L’Imam a également évoqué le problème des gazelles oryx, protégés à travers le monde. Avec cette affaire dit-il, c’est comme si chacun fait ce qu’il veut dans ce pays, au point de pousser la cupidité, la duperie, la perfidie, le vol, l’injustice, l’insouciance, l’indiscipline, l’impunité, la corruption à un niveau jamais égalé. C’est pourquoi à ses yeux, chacun fait ce qu’il veut, malgré les rapports de l’Inspection Général d’Etat (IGE), de l’Office National de lutte contre la Fraude et la Corruption (OFNAC), de la Cour des Comptes, de la Cour de Répression de l’Enrichissement Illicite (CREI). Les injures proférées dans l’espace public ont également attiré l’attention de Tafsir Babacar Ndiour qui estime qu’elles constituent une réponse, une réaction injurieuse à un acte ou un fait injurieux malveillant et déplaisant. Il a cependant dénoncé ceux qui les ont publiées. Sur un autre registre, il a déclaré : « la présence de la statue de Faidherbe, qui a combattu nos parents et grands-parents ne se justifie plus. L’histoire doit être rangée dans les musées. L’aide au développement apportée aux africains par les européens relève-t-elle d’un problème de conscience, d’une ristourne ou d’une véritable aide ? Si le procès de l’esclavage, de la colonisation avait été fait, l’Europe indemniserait l’Afrique avec des sommes très élevées, qui engloutiraient même la dette du continent. Nous savons tous que les pays riches consacrent une part infime de leurs budgets à l’aide aux pays pauvres, souvent moins de 0,2%. Mais cette aide n’est jamais dénuée d’arrières pensés non louables. Les considérations humanitaires ne sont pas les seuls mobiles à entrer en ligne de compte. C’est souvent des raisons bassement mercantiles, politiques, économiques, monétaires, culturelles ou même de « paternalité », qui déterminent cette aide ».

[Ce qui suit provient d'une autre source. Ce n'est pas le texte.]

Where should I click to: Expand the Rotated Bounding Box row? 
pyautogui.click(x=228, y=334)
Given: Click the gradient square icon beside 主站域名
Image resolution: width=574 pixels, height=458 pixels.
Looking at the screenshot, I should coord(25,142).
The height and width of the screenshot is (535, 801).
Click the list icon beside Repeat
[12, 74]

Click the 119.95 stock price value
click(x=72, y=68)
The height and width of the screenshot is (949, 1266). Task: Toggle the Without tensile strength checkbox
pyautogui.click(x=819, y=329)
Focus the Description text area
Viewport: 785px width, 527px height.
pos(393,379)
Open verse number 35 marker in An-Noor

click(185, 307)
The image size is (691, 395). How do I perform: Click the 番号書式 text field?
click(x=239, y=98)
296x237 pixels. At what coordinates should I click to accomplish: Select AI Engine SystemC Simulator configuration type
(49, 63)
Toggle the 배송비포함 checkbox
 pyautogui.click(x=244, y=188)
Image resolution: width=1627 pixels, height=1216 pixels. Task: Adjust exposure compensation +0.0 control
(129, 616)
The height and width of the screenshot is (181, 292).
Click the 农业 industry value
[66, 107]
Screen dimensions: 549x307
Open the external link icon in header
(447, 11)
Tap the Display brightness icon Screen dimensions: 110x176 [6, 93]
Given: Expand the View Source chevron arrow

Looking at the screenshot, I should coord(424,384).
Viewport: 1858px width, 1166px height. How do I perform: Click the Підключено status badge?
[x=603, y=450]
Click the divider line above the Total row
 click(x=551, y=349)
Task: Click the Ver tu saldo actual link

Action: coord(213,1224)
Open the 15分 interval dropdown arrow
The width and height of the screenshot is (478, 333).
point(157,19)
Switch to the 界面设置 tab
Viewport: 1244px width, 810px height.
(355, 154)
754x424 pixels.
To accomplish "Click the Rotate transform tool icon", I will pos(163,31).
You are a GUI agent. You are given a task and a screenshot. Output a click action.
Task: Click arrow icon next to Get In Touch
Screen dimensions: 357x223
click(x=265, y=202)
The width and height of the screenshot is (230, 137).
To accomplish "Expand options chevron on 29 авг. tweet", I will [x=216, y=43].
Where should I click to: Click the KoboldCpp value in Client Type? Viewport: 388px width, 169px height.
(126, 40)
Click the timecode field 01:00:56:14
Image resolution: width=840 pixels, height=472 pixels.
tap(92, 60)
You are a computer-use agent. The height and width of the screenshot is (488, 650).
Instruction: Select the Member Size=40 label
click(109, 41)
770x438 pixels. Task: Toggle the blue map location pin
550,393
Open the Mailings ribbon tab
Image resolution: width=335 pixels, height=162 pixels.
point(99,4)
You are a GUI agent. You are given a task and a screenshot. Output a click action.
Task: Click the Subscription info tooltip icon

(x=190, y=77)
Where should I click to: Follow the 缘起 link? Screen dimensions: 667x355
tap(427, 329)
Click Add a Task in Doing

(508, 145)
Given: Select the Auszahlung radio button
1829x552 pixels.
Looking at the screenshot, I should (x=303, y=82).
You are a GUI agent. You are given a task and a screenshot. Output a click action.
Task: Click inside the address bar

Pour Imam Tafsir Babacar Ndiour, dans ce contexte de pandémie du coronavirus qui sévit dans le pays et dont personne ne peut prédire la fin, la priorité doit être ailleurs et non à l’usage d’injures pour régler des comptes personnels. Pour lui, la crise sanitaire est telle que tout le monde doit être conscient du danger qui guette, à travers le respect des mesures de prévention. Malheureusement se désole-t-il, le contraire se lit dans le comportement des sénégalais et certains sont même tentés de serrer la main par la force à ceux qui ne veulent pas. Mais selon l’Imam, la vérité est aussi que pour mieux combattre la maladie, il faut d’abord renforcer les capacités de prise en charge dans les structures hospitalières, à travers surtout la mise à disposition de matériels de dernière génération, l’augmentation des lits, l’accroissement du confort. De l’avis de l’Imam, à côté du coronavirus, il y a toujours la menace du paludisme qui fait 450.000 morts par an dans le monde dont 93% d’enfants de moins de 5 ans.